• **WORK INSTRUCTION**
Nothing in the data should be left out or altered when it is retyped.

*** Opening DATA SUPPLIED ***

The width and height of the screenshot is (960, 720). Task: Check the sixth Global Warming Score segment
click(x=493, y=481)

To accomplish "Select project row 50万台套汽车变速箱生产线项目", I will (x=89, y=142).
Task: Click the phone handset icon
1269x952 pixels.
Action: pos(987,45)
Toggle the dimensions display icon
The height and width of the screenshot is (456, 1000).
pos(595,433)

*** Closing DATA SUPPLIED ***

• **ANSWER FOR THIS EXERCISE**
The width and height of the screenshot is (960, 720). Task: Check the sixth Global Warming Score segment
click(x=493, y=481)

To accomplish "Select project row 50万台套汽车变速箱生产线项目", I will (x=89, y=142).
Task: Click the phone handset icon
1269x952 pixels.
Action: pos(987,45)
Toggle the dimensions display icon
The height and width of the screenshot is (456, 1000).
pos(595,433)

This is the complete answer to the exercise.